* _Activity_:
Report the lines of the material that carry the string "click".

* _Data for review_:
⟨
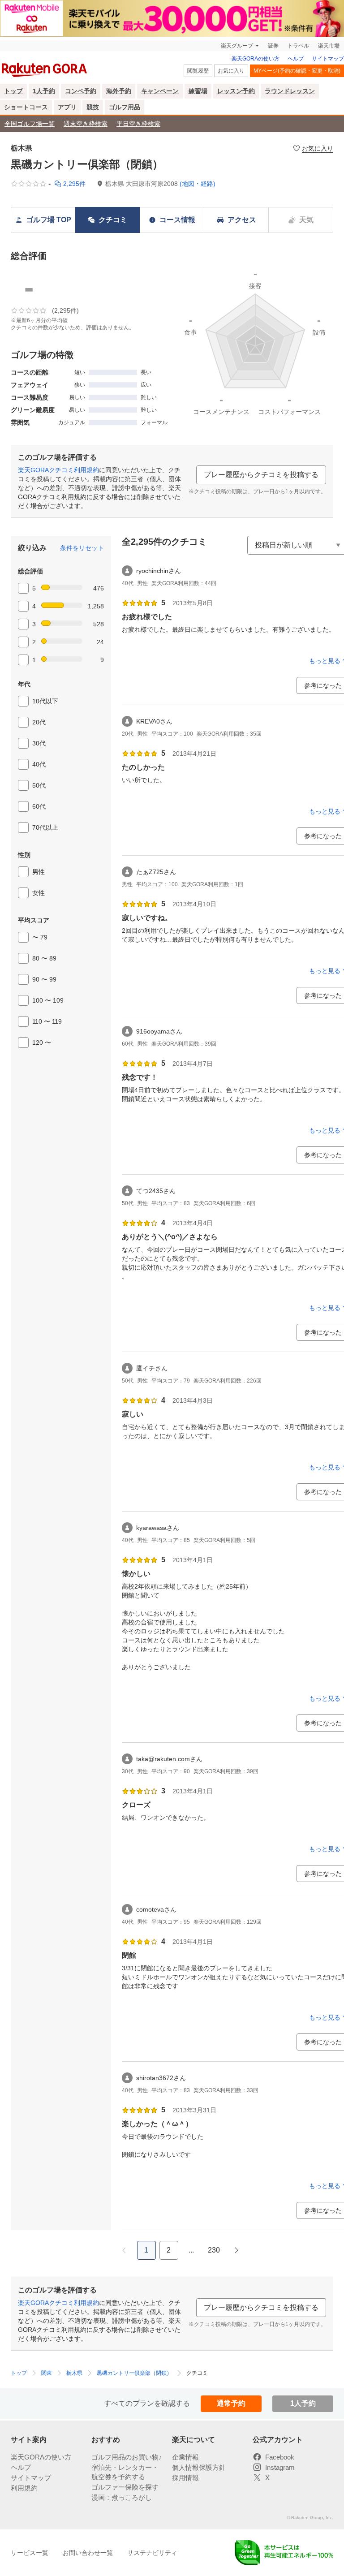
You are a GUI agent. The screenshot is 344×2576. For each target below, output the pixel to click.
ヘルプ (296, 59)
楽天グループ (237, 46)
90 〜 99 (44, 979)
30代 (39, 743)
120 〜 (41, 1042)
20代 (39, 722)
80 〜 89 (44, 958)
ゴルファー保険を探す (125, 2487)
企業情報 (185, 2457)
⟩
⟨
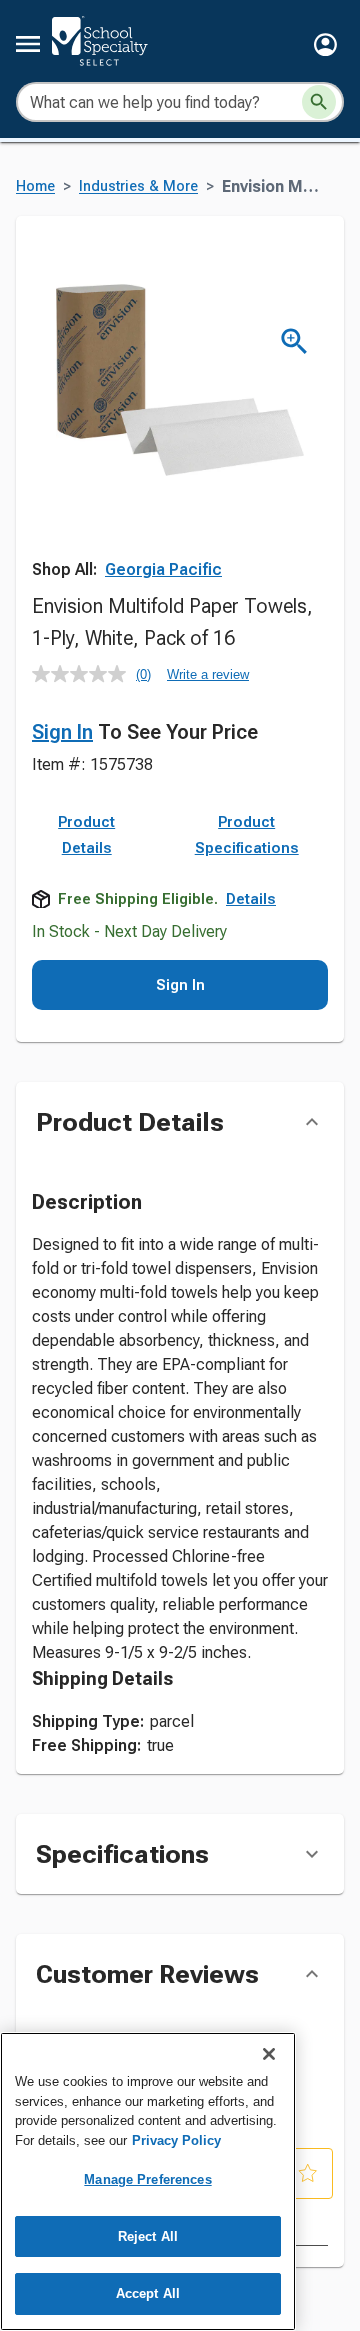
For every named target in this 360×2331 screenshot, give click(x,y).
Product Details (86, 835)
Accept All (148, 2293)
⟩
* _Exercise solution_:
You are a GUI agent. The screenshot is 344×2576. For each target below, output the pixel to click.
For every named target in this 360×2331 screenshot, give click(x,y).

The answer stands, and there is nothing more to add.